§ **Problem 1**
In the passage on marginal farming below, what fraction of all townships on the Mull of Kintyre were abandoned?
§ **Problem 2**
Decide whether each statement agrees with the passage on marginal farming below, and quote the words that settle it. (a) Sicily saw some 70 new towns founded in the sixteenth and early seventeenth centuries. (b) Leonforte's parish register recorded more births than burials. (c) All fifteen farmsteads in the Lammermuir hills had disappeared by 1750.
§ **Problem 3**
Write the next part of the passage on marginal farming below, picking up after its final sentence.

-- Start Document --

Although the inhabitants of these three economic ‘zones’ formed a small minority of the global population, they featured disproportionately in the Global Crisis. On the one hand, they suffered earlier, longer and more intensely than others, because government policies exacerbated to a unique degree the disruption created by climatic adversity and overpop
ulation; on the other hand, they harboured a large number of articulate men and women eager to publicize their predicament at home and, whenever they could, abroad. These voices resonated longer and louder than those of others whose experiences may have been more typical.
Agriculture on the Margin
For most of the sixteenth century, warmer weather permitted the expansion of farming throughout the northern hemisphere and a good part of this process took place on lands already close to the limits of viable cultivation. The farmers who cultivated these lands initially reaped spectacular harvests, thanks to the nitrogen and phosphorus that had accumulated in the earth during the centuries when they lay fallow; but once this natural bounty expired, even in ‘good’ years they became trapped in a high-risk, high-input, low-yield operation that required constant attention to produce even a mediocre crop. In northerly latitudes, as noted in chapter 1, each fall of 0.5°C in the mean summer temperature decreases the number of days on which crops ripen by 10 per cent, doubles the risk of a single harvest failure, and increases the risk of a double failure sixfold. Moreover, for those farming 1,000 feet or more above sea level, a fall of 0.5°C in the mean summer temperature increases the chance of two consecutive failures a hundredfold.
This cruel calculus applies throughout the northern hemisphere. In Scotland, where the majority of all farmland is marginal, the benign climate of the sixteenth century encouraged the cultivation of fields at higher altitudes and on poorer soils than before, but the cold and wet summers of the 1640s, which drove down mean temperatures by up to 2°C, brought disaster. In the Lammermuir Hills near the English border, three-quarters of the farms were abandoned; while on the Mull of Kintyre, in the west, four-fifths of all townships were abandoned because ‘Farmers were not able to plant nor crofters to dig. The corn when it came up did not ripen … People and cattle died, and Kintyre became almost a desert‘3 (Fig. 5). In southern Europe, Sicily saw the foundation of some 70 ‘new towns’ in the sixteenth and early seventeenth centuries, specifically to produce grain for the fast-growing cities of the island. At first many farmers harvested up to ten grains for each grain of wheat sown, and more than ten for each grain of barley sown, but the extreme weather of the 1640s drove yield ratios down on some lands of the new towns to 1:2 – a reduction of 80 per cent, and the lowest recorded in the entire early modern period. Leonforte, one of those new towns, grew from zero to over 2,000 inhabitants between 1610 and 1640, but the drought of 1648, which produced the poorest harvest ever recorded, brought catastrophe. The town's parish register recorded 426 burials but only 60 births.4
5. Farms in south-east Scotland abandoned in the seventeenth century.
Fourteen of the fifteen farmsteads that existed in the Lammermuir hills (south-east Scotland) in 1600 had disappeared by 1750, and three-quarters of the cultivated land reverted to permanent moorland. Global cooling, which increased the number of failed harvests, bears part of the blame, but the troops crossing between Scotland and England during the Civil War between 1639 and 1660 also contributed to the general insecurity of the region.

-- End Document --
-- Start Stored data --

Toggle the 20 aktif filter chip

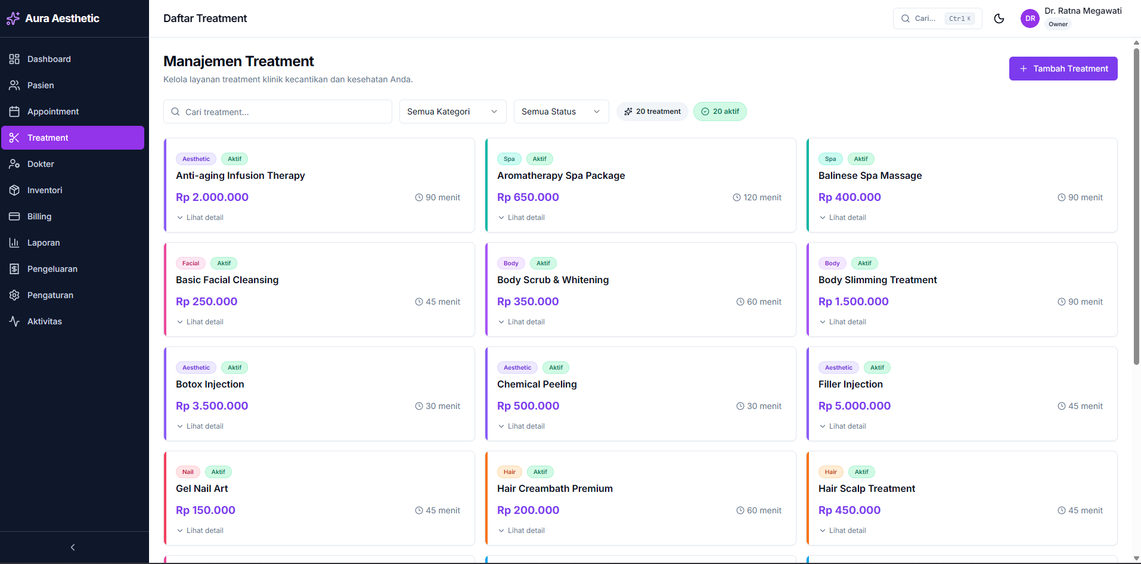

-- End Stored data --

§ **Expected answer 1**
Four-fifths.

§ **Expected answer 2**
(a) Yes: "Sicily saw the foundation of some 70 ‘new towns’ in the sixteenth and early seventeenth centuries"
(b) No: "The town's parish register recorded 426 burials but only 60 births."
(c) No: "Fourteen of the fifteen farmsteads that existed in the Lammermuir hills (south-east Scotland) in 1600 had disappeared by 1750"

§ **Expected answer 3**
Clearing fields for cultivation led to a pernicious practice that could soon make even the most fertile land marginal: clear-cutting forests. A historian living in Shaanxi province in northwest China recalled that ‘flourishing woods’ used to cover its hills so that rainfall flowed down in gentle streams, and villagers cut ‘canals and ditches which irrigated several thousand [acres] of land’. But as prosperity in the region grew,
People vied with each other in building houses, and wood was cut from the southern mountains without a year's rest. Presently people took advantage of the barren mountain surface and converted it into farms. Small bushes and seedlings in every square foot of ground were uprooted. The result was that if the heavens send down torrential rain, there is nothing to obstruct the flow of water. In the morning it falls on the southern mountains; in the evening, when it reaches the plains, its angry waves swell in volume and break through the embankments, frequently changing the course of the river.5
New and old farms alike ceased to be viable.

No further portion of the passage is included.